Kontynuuj wątek z forum o grzaniu wody w zbiornikach prądem z fotowoltaiki, zaczynając od miejsca tuż po ostatnim zamieszczonym fragmencie.

## Dostarczony tekst
'''

Te zbiorniki powinny być połączone szeregowo i i jako tandem pracować cały czas...
Do każdego powinna być zainstalowana grzałka o mocy zbliżonej do mocy instalacji fotowoltaicznej ...
W pierwszej kolejności ma być grzany zbiornik wyjściowy na instalacje domowe a jak osiągnie np 80* to automatycznie ma przełączać się na drugi zbiornik ...

----------


## CityMatic

> Te zbiorniki powinny być połączone szeregowo i i jako tandem pracować cały czas...
> Do każdego powinna być zainstalowana grzałka o mocy zbliżonej do mocy instalacji fotowoltaicznej .


Zgadzam się w zupełności, woda ogrzana jest wypychana przez wodę ze zbiornika poprzedzającego.  :yes:

----------


## CityMatic

> czyli co bys konkretnie polecil  aby zamienic przetwornice na ktory falownik


Nie ma priorytetów.... taki który dobrze będzie współpracował z posiadanymi panelami, ale to wiąże się ze zmianą umowy, wymianą licznika-zapewne na jakiś nowy, wspólnym podziałem opłat itp. Nie wiem czy istnieje możliwość umowy prosumenckiej dla wspólnoty.
To co macie obecnie jest układem niezależnym od dostawcy ee.

----------


## 23061988PAWEL

> Nie ma priorytetów.... taki który dobrze będzie współpracował z posiadanymi panelami, ale to wiąże się ze zmianą umowy, wymianą licznika-zapewne na jakiś nowy, wspólnym podziałem opłat itp. Nie wiem czy istnieje możliwość umowy prosumenckiej dla wspólnoty.

'''

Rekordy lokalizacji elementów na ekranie
'''

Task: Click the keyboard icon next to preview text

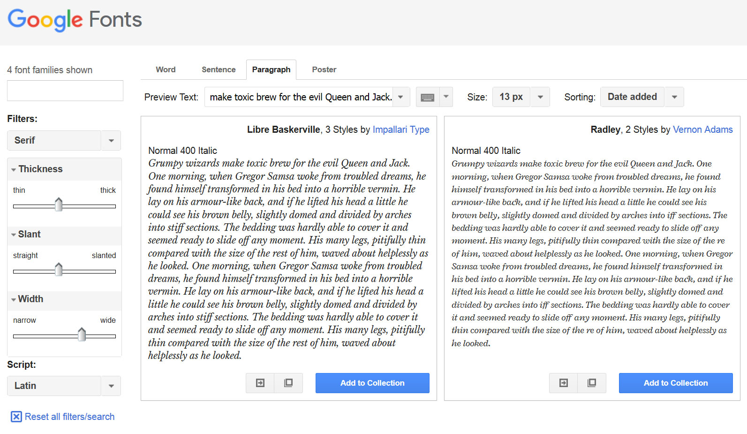Action: pyautogui.click(x=427, y=97)
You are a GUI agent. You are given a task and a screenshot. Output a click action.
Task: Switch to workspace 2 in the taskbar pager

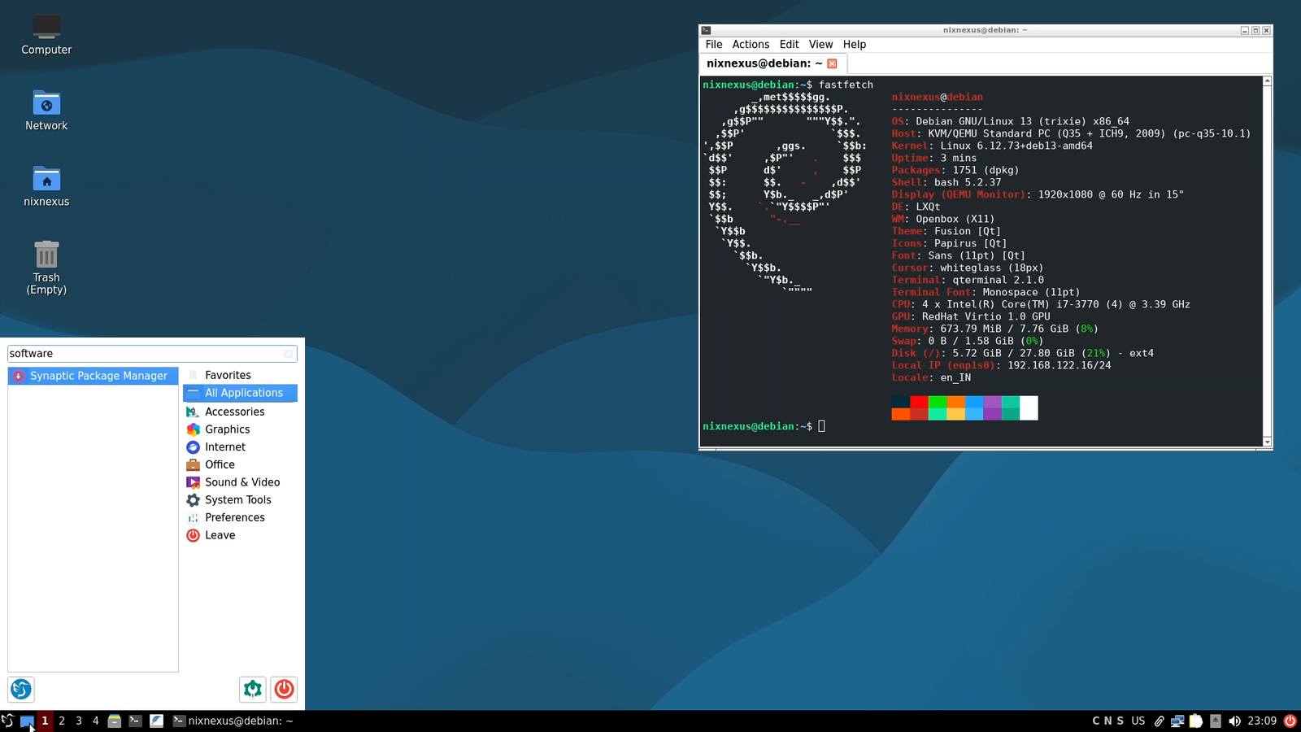61,721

'''

## Oczekiwana odpowiedź
> To co macie obecnie jest układem niezależnym od dostawcy ee.


instalacja sluzy tylko do podgrzewania wody uzyt. nie ma licznika i zadna umowa z zakladem nie jest podpisana

----------


## CityMatic

> instalacja sluzy tylko do podgrzewania wody uzyt. nie ma licznika i zadna umowa z zakladem nie jest podpisana


Dlatego to powyżej napisałem. Wiem, że jest niezależna bo też tak chciałem.
Nadal myślę że jest to do zrobienia. Wskazówki masz:trzeba zastosować odpowiednią przetwornicę, połączyć zbiorniki, przeanalizować jak układ pracuje, czy zasila grzałkę/grzałki, czy jest wydolny mocą bo jeśli np pracuje prawidłowo to grzałka 4kW (przy Waszej instalacji) nie wiem czy zagrzeje wodę w ilości 300l przez 10h?
A jeszcze jak zacznie się jej rozbiór? Ja mam tyle wody dla 5 osób, a najczęściej dla 2. Mnie wystarcza - Wam niekoniecznie.

----------


## jasiek71

Tak po kolei...
Instrukcja fotowoltaiczna ma ok 2790 Wp mocy max więc zamontowana grzałka powinna mieć 2,5-2,7kW mocy...( Nie bardzo rozumiem jak są podłączone dwie grzałki 2kW i 1,2kW ...???)
Taka moc instalacji jest optymalna dla zbiornika 300L ale dla dla trzech rodzin to jest stanowczo za mała pojemność...
Aby to usprawnić potrzeba wykorzystać dwa zbiorniki połączone szeregowo z dwoma niezależnymi grzałkami o mocy jak wyżej sterowane z przetwornicy...
Grzałki mają mieć własne termostaty aby to odpowiednio działało...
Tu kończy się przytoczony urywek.